図8-20 はじき出し損傷計算モデルの概要
図8-21 開発した方法で計算したはじき出し断面積
原子炉材料や加速器機器の放射線照射による損傷の評価の指標として、照射領域に存在する全格子原子数に対するはじき出された格子原子数の比で定義されるDPA値があります。DPA値は、はじき出し断面積と粒子フルエンスの積で物理的に表され、この値の評価精度が原子炉や加速器施設等の機器のメンテナンス時期に大きく影響します。しかし、これまでの施設設計に用いられてきた放射線輸送計算コードは、核反応モデルしか採用していなかったため、はじき出し断面積を導出することができませんでした。
そこで、私たちは、幅広いエネルギーの種々の粒子に対する照射損傷を評価するため、核反応とクーロン散乱を考慮したはじき出し断面積の導出が可能な統合的な計算モデルを開発しました。本方法で考慮した機構を図8- 20に示します。従来のはじき出し断面積導出モデルは、入射粒子とターゲット原子とのクーロン散乱から生じるはじき出し断面積のみを考慮していました。本研究では、放射線輸送計算コードPHITSの核反応モデルと、クーロン散乱・カスケード損傷近似モデルとを組み合わせることで、入射粒子及び核反応から生じる二次粒子の寄与を計算可能としました。そして、広いエネルギー範囲の陽子照射に対するはじき出し断面積を計算したところ、実験値等を精度良く再現しました(図8- 21)。

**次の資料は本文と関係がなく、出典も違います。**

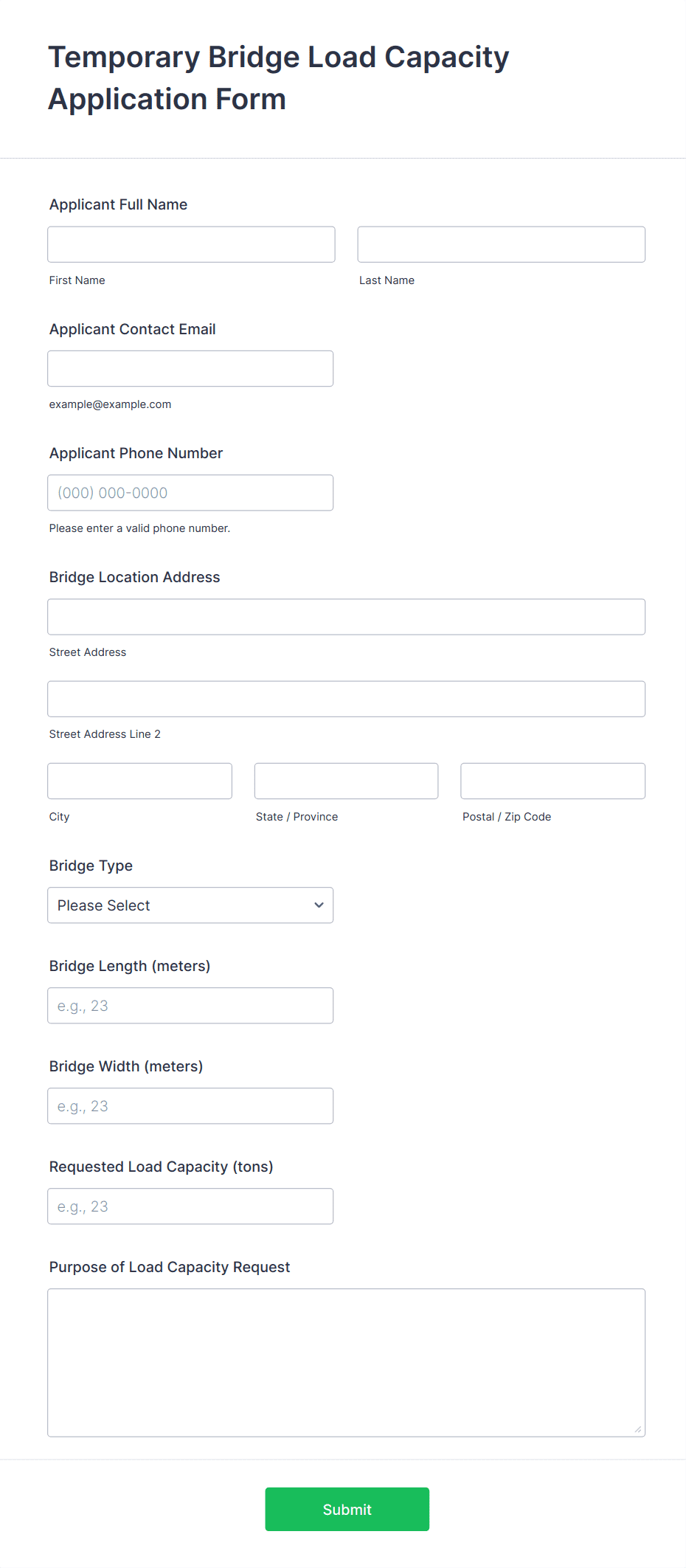Image resolution: width=686 pixels, height=1568 pixels.
Task: Select the Bridge Width (meters) input
Action: coord(190,1106)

本成果により、PHITSコードを用いた種々の粒子に対する照射損傷の精度良い評価を可能にするとともに、エネルギーがeVからGeV程度の広い範囲に及ぶ照射損傷の評価を可能としました。開発したモデルが組み込まれたPHITSコードのバージョン2.30は、米国希少同位体ビーム用施設(FRIB)やJ-PARC核変換施設の施設設計等に用いられています。